An object in front of a concave mirror has a virtual image that is 16.5 cm from the mirror. The mirror's radius of curvature is 19.5 cm. (Include the sign of the value in your answers.)
(a) What is the object distance?
(b) What is the magnification?
What I find comfusing on these is to remember the sign conventions. What worked for me is to sketch a ray diagram first, get an order of magnitude answer from the ray diagram, then do the math to check signs.
To find the object distance and magnification in this scenario, we can use the mirror equation and magnification formula.
(a) To find the object distance, we can use the mirror equation:
1/f = 1/do + 1/di
where:
- f is the focal length of the mirror,
- do is the object distance, and
- di is the image distance.
In this case, we are given the radius of curvature (R) of the mirror, and we know that for a concave mirror, the focal length (f) is half the radius of curvature. Thus, f = R/2.
Given: R = 19.5 cm
So, the focal length, f = 19.5 cm / 2 = 9.75 cm.
We are also given that the image distance (di) is 16.5 cm. We need to find the object distance (do).
Plugging in these values into the mirror equation, we have:
1/9.75 = 1/do + 1/16.5
Rearranging the equation to solve for do, we get:
1/do = 1/9.75 - 1/16.5
Now, we can calculate do:
1/do = (16.5 - 9.75) / (9.75 * 16.5) = 0.069
do = 1 / 0.069 = 14.49 cm (the object distance)
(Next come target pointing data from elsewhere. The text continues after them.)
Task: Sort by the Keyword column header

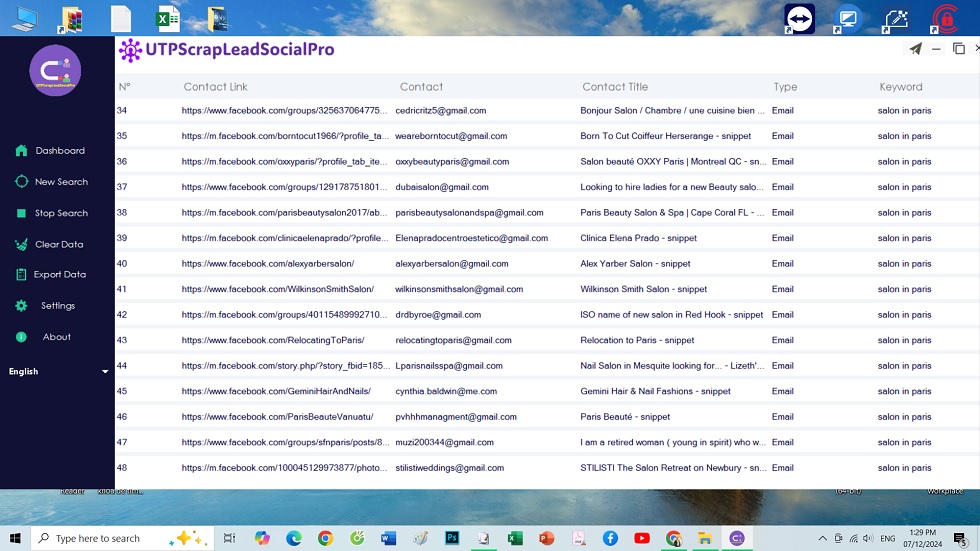Action: pyautogui.click(x=900, y=87)
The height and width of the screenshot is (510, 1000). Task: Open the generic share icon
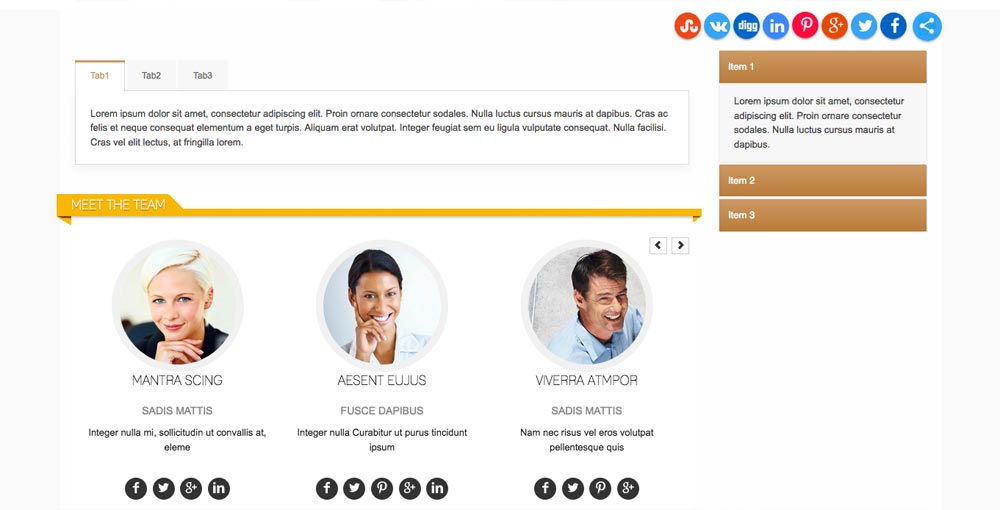pyautogui.click(x=927, y=26)
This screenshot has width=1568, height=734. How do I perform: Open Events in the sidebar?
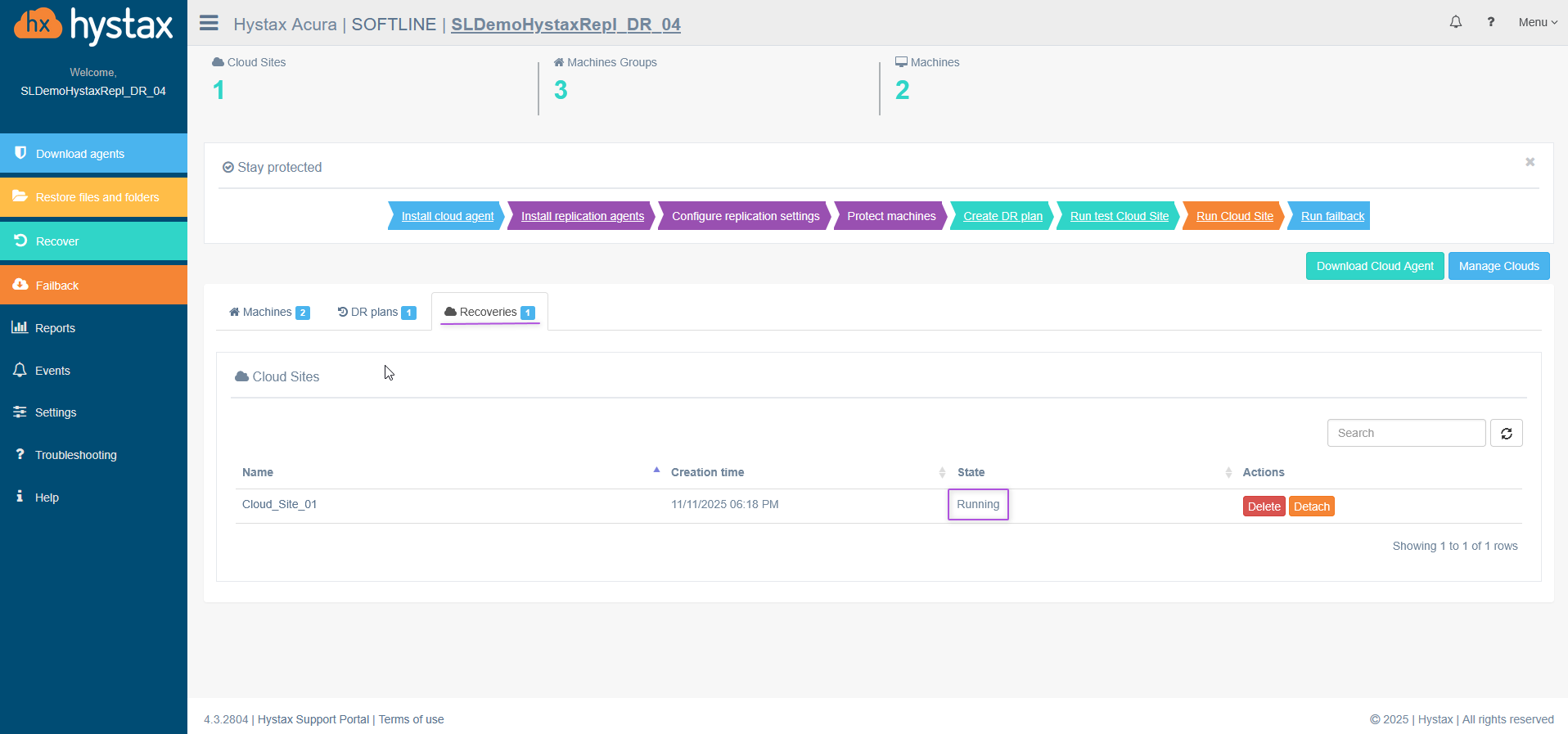point(52,371)
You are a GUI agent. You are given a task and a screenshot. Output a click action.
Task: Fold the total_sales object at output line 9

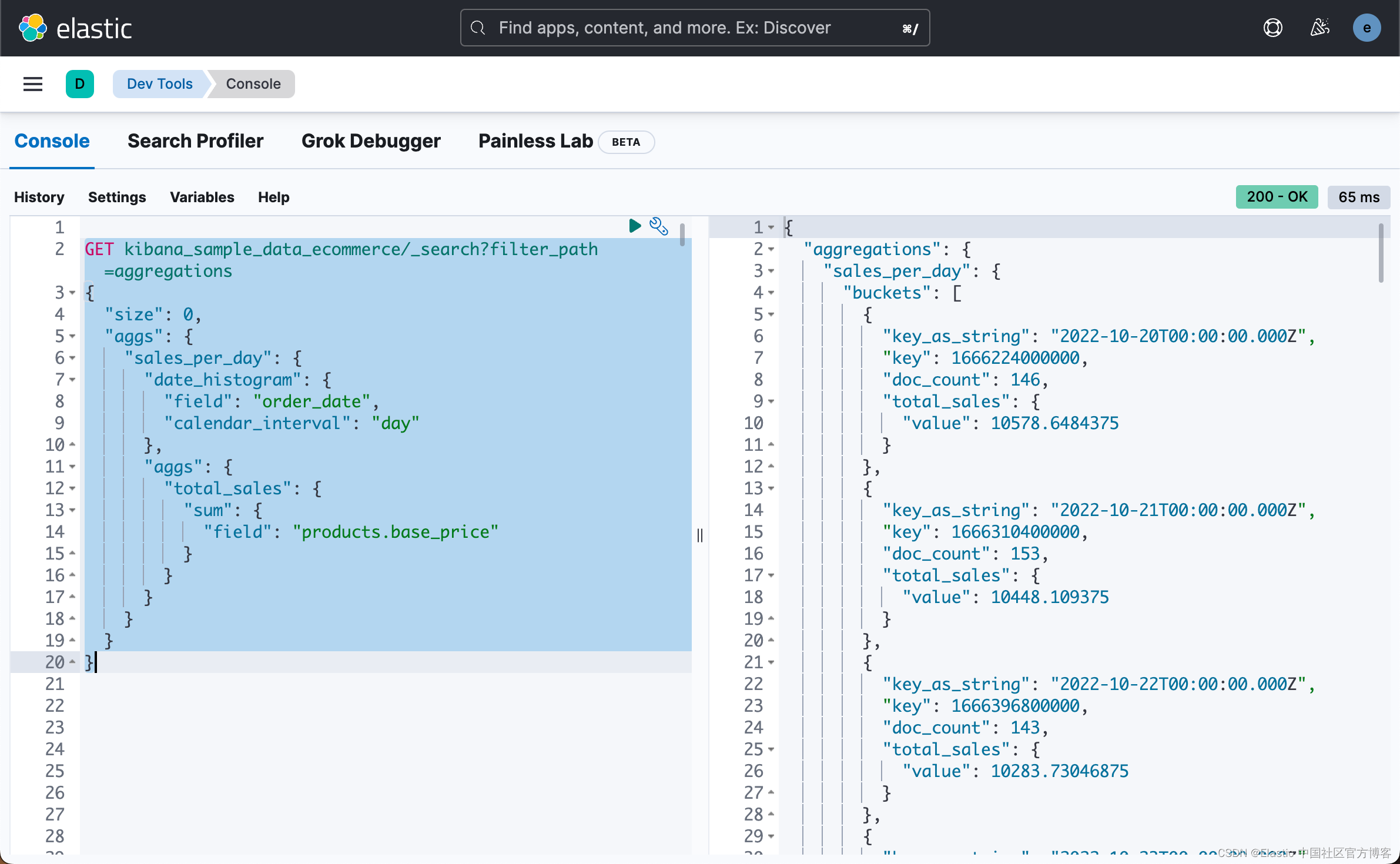[x=771, y=401]
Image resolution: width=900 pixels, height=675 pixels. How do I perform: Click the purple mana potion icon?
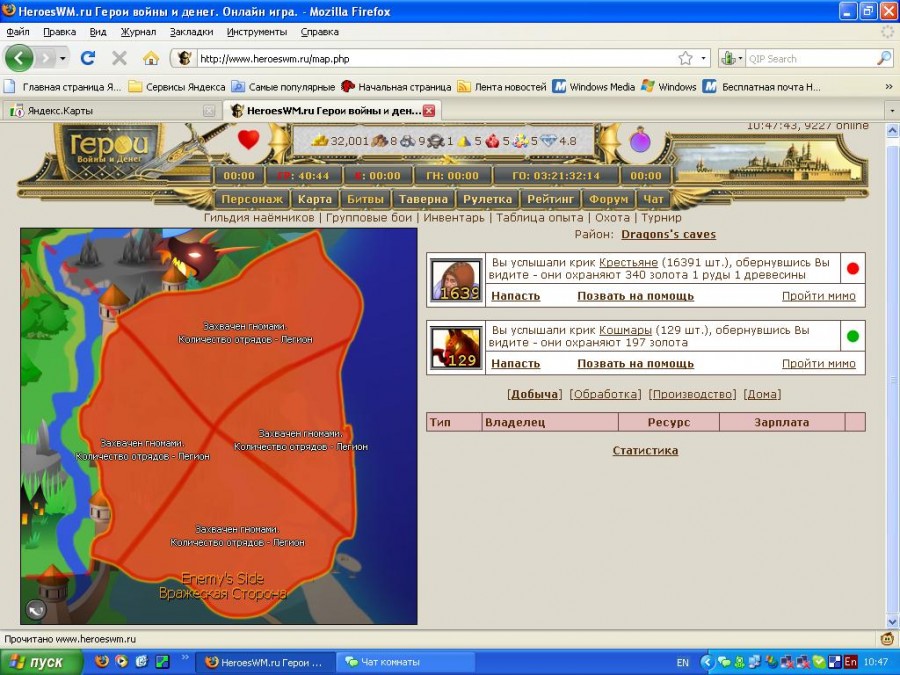pyautogui.click(x=640, y=141)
Hence, the object distance is approximately 14.49 cm.
(b) To find the magnification, we can use the magnification formula:
magnification (m) = -di / do
Given that the image distance (di) is 16.5 cm and the object distance (do) is 14.49 cm, we can calculate the magnification:
m = -16.5 / 14.49 ≈ -1.14
Therefore, the magnification is approximately -1.14. The negative sign indicates that the image is inverted.